SOURCE RECORDS:
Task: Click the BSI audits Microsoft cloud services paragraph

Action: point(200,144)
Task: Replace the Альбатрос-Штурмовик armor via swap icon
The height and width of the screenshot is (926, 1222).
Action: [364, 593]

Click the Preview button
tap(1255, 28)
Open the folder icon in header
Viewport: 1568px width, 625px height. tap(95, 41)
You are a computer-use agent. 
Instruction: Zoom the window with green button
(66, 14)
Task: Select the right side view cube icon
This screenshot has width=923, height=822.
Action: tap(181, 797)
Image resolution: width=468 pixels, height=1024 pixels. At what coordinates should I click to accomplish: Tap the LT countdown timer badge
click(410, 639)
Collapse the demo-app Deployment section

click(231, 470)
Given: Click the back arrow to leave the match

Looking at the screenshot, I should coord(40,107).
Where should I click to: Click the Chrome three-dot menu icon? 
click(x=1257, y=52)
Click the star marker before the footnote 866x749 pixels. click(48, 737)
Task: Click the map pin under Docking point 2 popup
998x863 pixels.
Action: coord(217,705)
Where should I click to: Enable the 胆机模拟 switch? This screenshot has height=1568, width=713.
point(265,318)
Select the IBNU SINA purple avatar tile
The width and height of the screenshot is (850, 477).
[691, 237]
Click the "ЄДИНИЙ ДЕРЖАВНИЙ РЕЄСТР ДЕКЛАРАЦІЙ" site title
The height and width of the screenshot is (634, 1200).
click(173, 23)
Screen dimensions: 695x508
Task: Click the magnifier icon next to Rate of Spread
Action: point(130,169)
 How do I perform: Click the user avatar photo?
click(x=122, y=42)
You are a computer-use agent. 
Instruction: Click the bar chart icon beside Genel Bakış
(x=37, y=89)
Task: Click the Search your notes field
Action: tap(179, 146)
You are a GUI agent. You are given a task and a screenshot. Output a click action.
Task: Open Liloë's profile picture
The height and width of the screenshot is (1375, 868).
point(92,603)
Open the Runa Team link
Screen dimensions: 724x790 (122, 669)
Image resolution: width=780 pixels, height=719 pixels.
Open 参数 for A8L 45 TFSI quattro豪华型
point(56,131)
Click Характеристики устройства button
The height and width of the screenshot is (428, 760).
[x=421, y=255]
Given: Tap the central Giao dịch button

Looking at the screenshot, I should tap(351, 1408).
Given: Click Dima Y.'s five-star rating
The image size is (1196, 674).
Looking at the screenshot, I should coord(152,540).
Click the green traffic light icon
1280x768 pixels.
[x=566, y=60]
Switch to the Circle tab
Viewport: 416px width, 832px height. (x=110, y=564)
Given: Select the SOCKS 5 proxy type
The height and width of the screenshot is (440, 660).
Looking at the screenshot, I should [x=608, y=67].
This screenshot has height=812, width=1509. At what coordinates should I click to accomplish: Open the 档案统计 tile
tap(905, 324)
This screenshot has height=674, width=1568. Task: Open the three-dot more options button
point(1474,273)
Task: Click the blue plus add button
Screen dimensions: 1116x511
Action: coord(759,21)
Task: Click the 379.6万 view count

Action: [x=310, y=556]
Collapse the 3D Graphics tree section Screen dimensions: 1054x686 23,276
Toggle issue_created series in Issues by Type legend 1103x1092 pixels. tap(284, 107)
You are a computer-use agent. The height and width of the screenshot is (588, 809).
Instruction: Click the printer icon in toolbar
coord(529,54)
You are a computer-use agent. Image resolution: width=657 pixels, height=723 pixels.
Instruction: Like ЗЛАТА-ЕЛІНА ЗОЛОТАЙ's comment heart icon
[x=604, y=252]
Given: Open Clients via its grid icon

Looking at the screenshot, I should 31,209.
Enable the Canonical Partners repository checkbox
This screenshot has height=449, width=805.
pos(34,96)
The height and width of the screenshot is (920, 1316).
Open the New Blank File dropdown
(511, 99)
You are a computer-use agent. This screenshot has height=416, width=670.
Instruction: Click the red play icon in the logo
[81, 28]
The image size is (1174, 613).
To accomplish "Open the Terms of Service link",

AIM OF THE TASK:
Starting at the line that has "Image resolution: width=468" and ending at the line that has "Task: Click the map", please write out the lines above exactly, leaving out all others.

EXERCISE OUTPUT:
Image resolution: width=468 pixels, height=1024 pixels. At what coordinates should I click to accomplish: Tap the LT countdown timer badge
click(410, 639)
Collapse the demo-app Deployment section

click(231, 470)
Given: Click the back arrow to leave the match

Looking at the screenshot, I should coord(40,107).
Where should I click to: Click the Chrome three-dot menu icon? 
click(x=1257, y=52)
Click the star marker before the footnote 866x749 pixels. click(48, 737)
Task: Click the map pin under Docking point 2 popup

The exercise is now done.